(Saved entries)

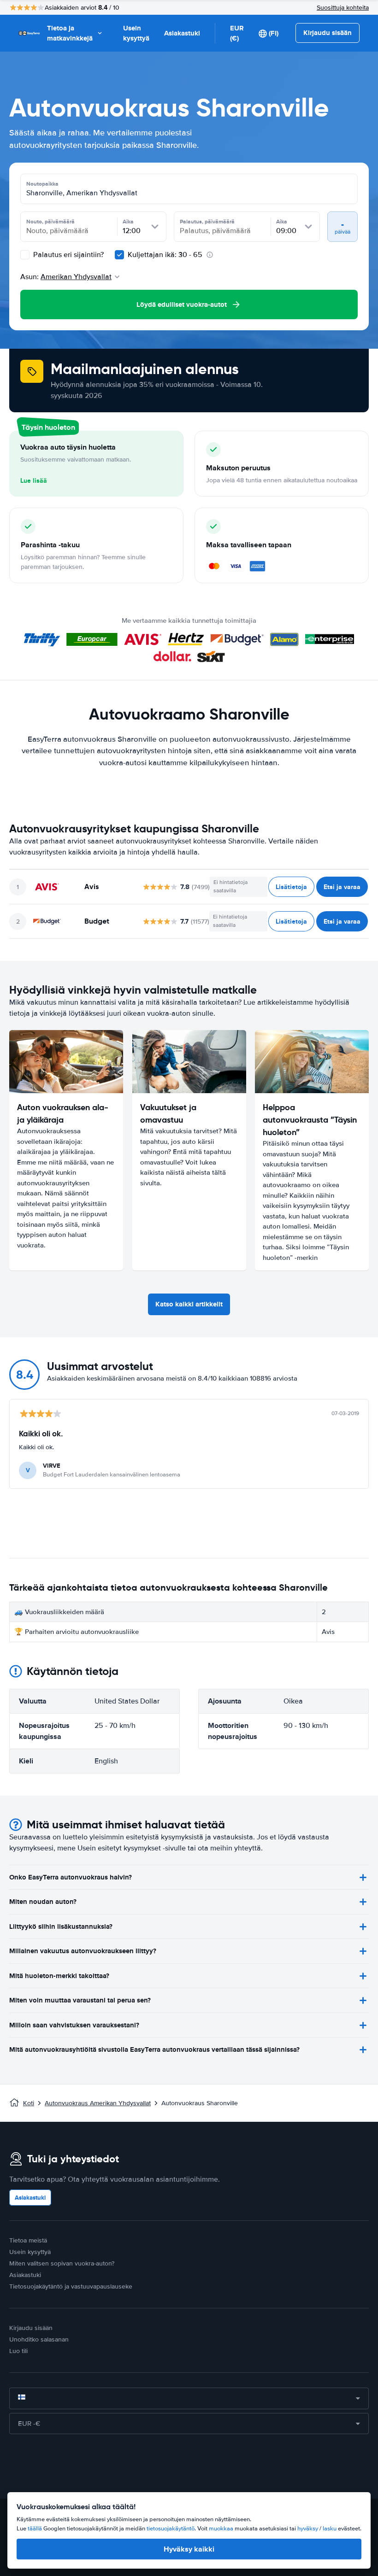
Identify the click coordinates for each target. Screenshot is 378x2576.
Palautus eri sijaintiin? (67, 254)
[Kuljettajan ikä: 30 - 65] (119, 254)
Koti (28, 2103)
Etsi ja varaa (342, 886)
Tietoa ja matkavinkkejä (70, 33)
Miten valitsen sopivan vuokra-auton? (61, 2263)
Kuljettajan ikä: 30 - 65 (165, 254)
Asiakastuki (182, 33)
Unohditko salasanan (39, 2339)
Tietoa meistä (28, 2240)
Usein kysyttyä (136, 33)
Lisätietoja (291, 886)
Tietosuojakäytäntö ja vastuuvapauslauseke (70, 2286)
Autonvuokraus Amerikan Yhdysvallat (98, 2103)
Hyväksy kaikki (189, 2549)
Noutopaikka (42, 184)
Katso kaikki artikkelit (189, 1304)
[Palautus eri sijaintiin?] (25, 254)
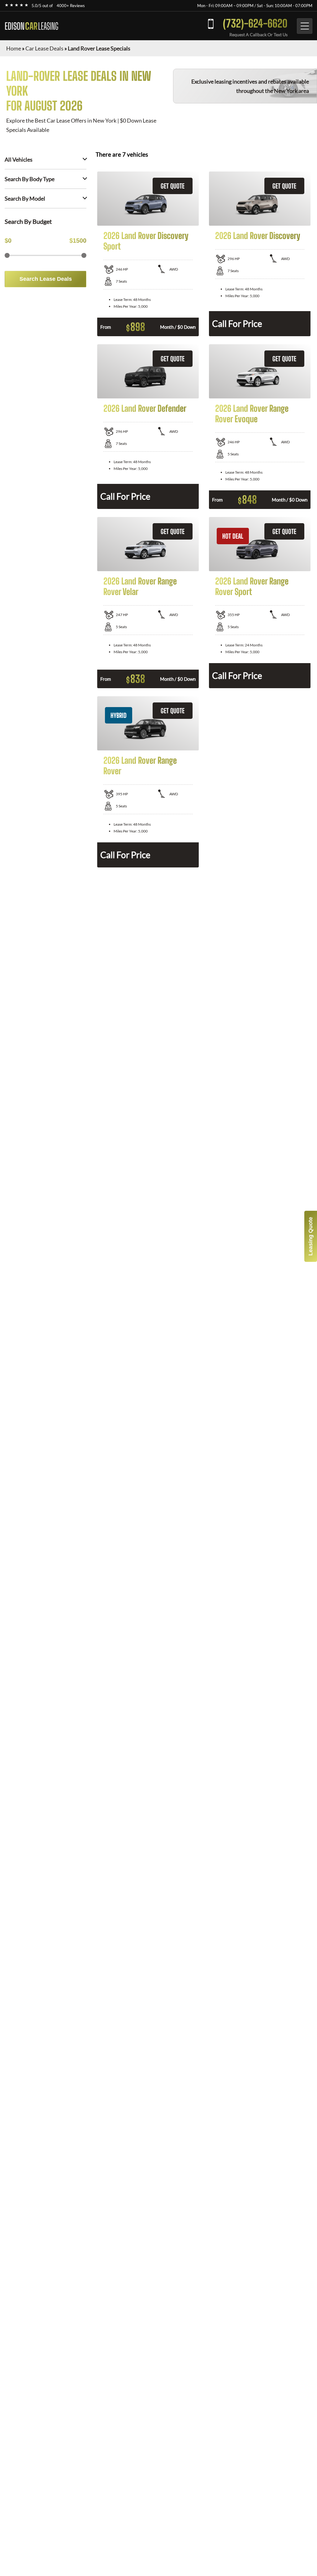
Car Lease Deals (44, 48)
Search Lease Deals (46, 279)
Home (13, 48)
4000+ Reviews (71, 5)
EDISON (31, 26)
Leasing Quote (310, 1236)
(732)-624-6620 (255, 23)
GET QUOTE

Work instructions: In the entries above, how many lines hold "sijaintiin"? Answer with the number alone.

Exercise solution: 2